### Data provided
╭──
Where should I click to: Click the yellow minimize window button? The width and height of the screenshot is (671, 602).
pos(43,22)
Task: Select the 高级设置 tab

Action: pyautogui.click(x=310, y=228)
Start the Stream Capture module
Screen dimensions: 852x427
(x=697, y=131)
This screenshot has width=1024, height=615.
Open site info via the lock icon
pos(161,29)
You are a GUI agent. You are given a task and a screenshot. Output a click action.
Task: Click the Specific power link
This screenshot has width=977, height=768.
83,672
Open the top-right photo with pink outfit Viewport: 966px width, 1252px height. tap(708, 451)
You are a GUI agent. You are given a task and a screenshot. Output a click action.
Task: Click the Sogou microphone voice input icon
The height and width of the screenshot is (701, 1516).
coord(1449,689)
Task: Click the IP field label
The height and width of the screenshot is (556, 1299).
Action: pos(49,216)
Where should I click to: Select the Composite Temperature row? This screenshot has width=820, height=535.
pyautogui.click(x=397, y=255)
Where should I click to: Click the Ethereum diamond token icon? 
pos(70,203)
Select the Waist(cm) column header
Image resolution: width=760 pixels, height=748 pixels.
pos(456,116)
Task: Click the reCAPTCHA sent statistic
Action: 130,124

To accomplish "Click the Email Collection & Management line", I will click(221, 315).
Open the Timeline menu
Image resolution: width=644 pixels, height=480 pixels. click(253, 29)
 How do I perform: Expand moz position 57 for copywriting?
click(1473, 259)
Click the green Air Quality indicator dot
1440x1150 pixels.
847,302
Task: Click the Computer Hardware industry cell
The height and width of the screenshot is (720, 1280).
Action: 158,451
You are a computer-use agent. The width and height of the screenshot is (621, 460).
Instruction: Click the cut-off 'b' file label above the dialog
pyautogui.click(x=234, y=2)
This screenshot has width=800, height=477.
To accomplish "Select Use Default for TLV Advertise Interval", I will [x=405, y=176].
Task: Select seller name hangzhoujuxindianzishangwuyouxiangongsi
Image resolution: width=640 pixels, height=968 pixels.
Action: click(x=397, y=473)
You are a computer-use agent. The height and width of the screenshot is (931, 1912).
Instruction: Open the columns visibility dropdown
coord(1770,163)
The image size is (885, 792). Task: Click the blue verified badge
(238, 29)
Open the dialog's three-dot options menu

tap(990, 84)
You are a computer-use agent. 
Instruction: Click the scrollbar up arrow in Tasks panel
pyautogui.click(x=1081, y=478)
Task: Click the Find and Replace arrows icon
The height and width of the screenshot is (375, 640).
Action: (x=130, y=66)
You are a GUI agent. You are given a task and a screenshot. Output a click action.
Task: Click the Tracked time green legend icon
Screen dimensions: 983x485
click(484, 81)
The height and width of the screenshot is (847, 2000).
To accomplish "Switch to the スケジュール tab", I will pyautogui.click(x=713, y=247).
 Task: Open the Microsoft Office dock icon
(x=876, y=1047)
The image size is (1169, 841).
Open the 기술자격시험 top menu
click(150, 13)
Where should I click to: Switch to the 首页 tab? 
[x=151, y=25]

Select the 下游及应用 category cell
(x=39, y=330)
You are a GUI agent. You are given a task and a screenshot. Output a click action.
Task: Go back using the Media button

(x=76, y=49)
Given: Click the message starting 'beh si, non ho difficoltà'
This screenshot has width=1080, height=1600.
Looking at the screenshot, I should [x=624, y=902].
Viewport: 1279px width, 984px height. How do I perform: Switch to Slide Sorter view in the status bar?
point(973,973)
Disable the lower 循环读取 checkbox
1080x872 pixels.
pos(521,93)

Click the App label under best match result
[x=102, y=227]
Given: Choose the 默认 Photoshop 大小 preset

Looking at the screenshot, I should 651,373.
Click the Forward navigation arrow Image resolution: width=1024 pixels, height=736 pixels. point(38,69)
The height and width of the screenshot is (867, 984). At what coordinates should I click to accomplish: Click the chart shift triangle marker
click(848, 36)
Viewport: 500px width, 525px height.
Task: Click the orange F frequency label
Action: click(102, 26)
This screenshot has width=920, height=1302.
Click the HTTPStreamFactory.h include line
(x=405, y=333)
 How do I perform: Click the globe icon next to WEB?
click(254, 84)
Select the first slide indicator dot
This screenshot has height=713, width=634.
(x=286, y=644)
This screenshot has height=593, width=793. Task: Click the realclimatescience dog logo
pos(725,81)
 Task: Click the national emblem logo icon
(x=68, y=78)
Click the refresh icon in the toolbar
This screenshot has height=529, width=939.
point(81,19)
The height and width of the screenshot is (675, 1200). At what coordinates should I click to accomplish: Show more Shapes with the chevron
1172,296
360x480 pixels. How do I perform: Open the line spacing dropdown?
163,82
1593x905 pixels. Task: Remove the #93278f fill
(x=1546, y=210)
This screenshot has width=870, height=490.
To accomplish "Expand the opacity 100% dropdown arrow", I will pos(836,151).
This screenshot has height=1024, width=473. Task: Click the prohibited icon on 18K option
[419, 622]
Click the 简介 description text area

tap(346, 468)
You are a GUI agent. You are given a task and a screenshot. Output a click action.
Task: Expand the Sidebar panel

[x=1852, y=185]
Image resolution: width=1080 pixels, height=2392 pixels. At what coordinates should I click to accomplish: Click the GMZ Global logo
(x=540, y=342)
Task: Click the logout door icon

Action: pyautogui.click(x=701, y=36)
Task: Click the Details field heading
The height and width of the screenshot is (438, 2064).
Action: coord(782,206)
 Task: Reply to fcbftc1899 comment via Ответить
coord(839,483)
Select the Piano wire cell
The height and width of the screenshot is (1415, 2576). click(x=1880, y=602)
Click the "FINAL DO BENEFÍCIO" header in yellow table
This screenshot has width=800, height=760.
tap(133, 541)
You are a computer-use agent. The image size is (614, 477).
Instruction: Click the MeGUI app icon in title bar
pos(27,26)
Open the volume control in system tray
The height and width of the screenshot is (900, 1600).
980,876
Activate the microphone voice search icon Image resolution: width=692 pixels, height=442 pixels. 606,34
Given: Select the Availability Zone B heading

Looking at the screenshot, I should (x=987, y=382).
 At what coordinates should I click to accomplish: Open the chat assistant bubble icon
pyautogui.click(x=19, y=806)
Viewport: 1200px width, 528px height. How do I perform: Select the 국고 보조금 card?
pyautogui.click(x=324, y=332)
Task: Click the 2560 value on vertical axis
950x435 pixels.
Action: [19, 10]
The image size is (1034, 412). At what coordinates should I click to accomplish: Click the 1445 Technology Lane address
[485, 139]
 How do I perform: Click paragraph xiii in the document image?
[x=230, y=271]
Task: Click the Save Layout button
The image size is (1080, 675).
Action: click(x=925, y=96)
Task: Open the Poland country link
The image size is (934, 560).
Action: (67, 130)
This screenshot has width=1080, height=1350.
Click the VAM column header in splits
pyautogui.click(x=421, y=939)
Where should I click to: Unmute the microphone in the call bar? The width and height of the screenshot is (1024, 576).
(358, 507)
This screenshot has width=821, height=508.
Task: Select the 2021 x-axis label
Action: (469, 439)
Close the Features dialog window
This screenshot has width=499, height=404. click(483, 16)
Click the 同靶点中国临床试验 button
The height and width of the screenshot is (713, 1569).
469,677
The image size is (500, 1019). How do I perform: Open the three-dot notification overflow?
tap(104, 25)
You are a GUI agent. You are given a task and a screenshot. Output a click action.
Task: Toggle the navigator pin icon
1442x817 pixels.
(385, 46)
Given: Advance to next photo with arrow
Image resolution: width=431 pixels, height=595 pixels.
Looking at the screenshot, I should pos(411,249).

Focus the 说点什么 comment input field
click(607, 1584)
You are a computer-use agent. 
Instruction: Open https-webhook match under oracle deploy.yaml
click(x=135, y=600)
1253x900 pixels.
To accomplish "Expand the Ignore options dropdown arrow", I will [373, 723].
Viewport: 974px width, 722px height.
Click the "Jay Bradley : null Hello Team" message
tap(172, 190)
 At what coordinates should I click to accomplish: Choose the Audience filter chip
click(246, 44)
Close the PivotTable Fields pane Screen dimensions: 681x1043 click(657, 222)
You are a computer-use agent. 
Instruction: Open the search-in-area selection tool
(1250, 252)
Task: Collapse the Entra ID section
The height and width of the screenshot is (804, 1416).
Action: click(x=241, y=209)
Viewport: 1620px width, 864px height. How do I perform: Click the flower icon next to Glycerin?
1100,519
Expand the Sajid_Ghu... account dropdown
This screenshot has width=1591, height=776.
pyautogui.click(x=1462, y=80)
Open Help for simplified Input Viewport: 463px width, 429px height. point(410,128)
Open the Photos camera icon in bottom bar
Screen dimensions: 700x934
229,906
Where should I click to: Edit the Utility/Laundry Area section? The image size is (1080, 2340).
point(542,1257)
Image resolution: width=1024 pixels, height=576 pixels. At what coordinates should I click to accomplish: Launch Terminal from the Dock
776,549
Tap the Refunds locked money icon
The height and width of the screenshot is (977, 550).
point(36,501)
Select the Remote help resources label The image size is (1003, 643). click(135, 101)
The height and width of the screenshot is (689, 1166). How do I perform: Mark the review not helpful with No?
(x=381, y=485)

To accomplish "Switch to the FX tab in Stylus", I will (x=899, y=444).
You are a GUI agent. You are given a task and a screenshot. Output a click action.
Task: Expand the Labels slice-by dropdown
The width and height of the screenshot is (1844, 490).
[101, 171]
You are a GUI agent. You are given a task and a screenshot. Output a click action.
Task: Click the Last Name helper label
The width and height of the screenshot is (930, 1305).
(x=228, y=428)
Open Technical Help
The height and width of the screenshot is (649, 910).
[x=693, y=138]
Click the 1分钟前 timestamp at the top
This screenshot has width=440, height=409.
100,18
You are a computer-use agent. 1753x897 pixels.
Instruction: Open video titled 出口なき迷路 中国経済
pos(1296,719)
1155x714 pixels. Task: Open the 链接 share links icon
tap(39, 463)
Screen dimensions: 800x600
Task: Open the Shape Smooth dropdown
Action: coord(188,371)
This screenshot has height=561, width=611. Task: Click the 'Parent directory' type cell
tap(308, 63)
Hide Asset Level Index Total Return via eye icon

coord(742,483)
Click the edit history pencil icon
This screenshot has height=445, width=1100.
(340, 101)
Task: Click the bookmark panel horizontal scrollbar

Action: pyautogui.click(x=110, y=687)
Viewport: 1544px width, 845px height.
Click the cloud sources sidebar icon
╰──
### What the task asks
In the listing above, find the line containing "Task: Click the bookmark"; that line and every line after it, through the last, are to be retyped exactly.

### Your solution
Task: Click the bookmark panel horizontal scrollbar

Action: pyautogui.click(x=110, y=687)
Viewport: 1544px width, 845px height.
Click the cloud sources sidebar icon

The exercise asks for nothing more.